Segment Start: Entries shown

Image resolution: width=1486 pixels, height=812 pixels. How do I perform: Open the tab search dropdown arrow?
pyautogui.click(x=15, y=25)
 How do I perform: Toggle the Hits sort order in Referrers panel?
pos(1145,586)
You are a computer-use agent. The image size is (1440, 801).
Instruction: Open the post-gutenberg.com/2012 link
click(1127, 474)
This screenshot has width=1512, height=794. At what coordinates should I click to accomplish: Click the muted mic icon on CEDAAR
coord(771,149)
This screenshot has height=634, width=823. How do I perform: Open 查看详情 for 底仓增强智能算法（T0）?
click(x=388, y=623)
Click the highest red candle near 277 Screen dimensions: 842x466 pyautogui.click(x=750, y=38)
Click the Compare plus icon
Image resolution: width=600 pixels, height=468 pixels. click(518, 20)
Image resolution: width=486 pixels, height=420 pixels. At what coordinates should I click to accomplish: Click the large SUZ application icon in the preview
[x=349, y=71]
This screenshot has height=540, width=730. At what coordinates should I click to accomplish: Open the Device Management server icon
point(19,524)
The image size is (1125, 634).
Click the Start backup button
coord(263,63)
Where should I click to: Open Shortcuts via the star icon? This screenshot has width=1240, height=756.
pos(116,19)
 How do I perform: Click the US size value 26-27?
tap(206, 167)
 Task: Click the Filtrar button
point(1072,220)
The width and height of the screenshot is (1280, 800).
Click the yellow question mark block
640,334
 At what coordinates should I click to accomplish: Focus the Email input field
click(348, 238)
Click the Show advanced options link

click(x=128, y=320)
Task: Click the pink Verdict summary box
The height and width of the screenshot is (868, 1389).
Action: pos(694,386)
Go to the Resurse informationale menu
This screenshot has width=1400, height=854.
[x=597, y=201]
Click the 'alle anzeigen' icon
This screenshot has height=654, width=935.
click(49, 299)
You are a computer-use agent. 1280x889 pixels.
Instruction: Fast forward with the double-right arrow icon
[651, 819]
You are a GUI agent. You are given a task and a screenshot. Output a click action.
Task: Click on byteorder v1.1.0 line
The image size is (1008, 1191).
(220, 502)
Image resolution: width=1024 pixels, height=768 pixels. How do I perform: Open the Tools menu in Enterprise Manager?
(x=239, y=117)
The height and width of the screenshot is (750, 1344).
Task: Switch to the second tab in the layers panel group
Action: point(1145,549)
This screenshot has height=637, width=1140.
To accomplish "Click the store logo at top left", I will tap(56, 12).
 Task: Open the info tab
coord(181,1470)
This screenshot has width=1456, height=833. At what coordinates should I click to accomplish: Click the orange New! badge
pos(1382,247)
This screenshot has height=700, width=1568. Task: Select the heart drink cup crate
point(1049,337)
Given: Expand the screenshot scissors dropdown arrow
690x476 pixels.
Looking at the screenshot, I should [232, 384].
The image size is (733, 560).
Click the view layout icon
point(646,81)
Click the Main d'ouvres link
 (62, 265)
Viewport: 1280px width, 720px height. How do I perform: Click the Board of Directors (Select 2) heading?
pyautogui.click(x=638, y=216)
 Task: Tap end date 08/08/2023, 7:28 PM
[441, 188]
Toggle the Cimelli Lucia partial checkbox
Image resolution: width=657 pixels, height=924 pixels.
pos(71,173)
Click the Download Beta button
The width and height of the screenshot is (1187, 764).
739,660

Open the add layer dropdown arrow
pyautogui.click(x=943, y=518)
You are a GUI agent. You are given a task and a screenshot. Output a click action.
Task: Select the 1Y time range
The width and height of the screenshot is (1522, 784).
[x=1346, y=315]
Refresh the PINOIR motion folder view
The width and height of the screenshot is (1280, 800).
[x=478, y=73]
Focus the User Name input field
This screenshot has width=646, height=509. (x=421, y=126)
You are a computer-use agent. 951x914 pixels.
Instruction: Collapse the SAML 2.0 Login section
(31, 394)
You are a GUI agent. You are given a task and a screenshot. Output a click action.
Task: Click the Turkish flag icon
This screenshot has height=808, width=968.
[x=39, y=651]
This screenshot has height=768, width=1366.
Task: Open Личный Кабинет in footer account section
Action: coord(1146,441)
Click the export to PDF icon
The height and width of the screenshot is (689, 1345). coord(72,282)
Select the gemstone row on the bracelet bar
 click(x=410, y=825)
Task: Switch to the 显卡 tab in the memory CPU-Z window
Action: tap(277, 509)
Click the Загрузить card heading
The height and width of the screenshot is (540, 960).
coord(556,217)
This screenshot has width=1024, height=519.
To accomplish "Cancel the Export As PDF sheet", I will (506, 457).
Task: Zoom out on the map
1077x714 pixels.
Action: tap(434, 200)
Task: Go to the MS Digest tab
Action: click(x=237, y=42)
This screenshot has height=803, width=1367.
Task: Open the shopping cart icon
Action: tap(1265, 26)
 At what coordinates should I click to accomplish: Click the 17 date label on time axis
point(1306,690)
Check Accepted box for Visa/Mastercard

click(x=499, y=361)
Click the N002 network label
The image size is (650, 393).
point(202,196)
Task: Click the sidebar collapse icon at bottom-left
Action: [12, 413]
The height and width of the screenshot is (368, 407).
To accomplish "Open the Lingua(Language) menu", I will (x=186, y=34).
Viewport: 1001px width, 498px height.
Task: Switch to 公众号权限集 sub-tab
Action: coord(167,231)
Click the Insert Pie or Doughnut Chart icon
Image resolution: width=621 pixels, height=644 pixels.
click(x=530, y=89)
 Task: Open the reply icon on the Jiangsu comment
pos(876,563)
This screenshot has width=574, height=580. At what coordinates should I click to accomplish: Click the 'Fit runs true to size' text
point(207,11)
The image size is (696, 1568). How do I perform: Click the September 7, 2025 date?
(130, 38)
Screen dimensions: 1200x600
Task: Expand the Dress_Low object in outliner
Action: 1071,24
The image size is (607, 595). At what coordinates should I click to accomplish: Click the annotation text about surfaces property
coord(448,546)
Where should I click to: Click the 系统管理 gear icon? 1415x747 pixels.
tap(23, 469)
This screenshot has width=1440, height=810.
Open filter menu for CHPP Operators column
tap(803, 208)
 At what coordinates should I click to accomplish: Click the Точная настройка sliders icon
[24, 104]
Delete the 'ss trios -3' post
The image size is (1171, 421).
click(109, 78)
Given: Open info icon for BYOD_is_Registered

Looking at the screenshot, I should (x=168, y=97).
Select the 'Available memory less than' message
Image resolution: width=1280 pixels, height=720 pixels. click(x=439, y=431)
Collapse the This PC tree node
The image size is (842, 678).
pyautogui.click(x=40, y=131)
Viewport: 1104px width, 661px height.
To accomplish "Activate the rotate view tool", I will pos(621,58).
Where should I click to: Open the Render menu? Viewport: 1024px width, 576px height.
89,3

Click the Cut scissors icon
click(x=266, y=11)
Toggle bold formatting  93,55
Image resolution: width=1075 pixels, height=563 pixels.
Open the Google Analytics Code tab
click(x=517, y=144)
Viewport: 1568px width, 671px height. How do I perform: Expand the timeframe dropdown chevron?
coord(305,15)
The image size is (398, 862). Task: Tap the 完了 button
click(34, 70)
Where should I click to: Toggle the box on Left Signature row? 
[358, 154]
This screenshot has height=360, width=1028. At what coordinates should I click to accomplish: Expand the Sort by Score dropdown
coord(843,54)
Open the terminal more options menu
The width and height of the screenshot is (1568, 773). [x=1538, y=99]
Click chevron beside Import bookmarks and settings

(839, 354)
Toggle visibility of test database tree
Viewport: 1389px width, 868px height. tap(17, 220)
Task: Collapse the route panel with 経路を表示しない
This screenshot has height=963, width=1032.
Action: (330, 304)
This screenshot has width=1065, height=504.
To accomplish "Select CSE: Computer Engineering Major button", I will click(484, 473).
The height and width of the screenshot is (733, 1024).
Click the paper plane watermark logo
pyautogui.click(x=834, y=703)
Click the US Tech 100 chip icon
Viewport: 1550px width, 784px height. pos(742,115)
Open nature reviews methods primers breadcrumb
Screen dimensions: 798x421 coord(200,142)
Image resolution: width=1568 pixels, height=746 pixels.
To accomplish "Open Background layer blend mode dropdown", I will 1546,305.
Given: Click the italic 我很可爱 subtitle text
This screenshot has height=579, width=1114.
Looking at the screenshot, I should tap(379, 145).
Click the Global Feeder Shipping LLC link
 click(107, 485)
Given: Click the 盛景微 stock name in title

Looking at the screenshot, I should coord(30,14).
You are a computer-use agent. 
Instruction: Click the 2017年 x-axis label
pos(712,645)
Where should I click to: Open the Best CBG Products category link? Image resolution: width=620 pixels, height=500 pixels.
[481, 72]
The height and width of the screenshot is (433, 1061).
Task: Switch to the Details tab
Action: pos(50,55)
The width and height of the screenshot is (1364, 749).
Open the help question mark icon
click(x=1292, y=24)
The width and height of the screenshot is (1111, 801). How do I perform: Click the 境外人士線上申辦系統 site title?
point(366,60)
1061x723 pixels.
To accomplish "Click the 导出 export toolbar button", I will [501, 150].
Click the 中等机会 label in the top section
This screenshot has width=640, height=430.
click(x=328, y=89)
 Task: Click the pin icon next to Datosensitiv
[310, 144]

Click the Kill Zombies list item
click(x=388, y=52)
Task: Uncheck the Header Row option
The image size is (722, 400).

Segment End: Entries shown

Directions >>
Copy exactly the lines from the one containing "Task: Uncheck the Header Row option" through the last line of the records, both included, and nothing else.

Solution >>
Task: Uncheck the Header Row option
The image size is (722, 400).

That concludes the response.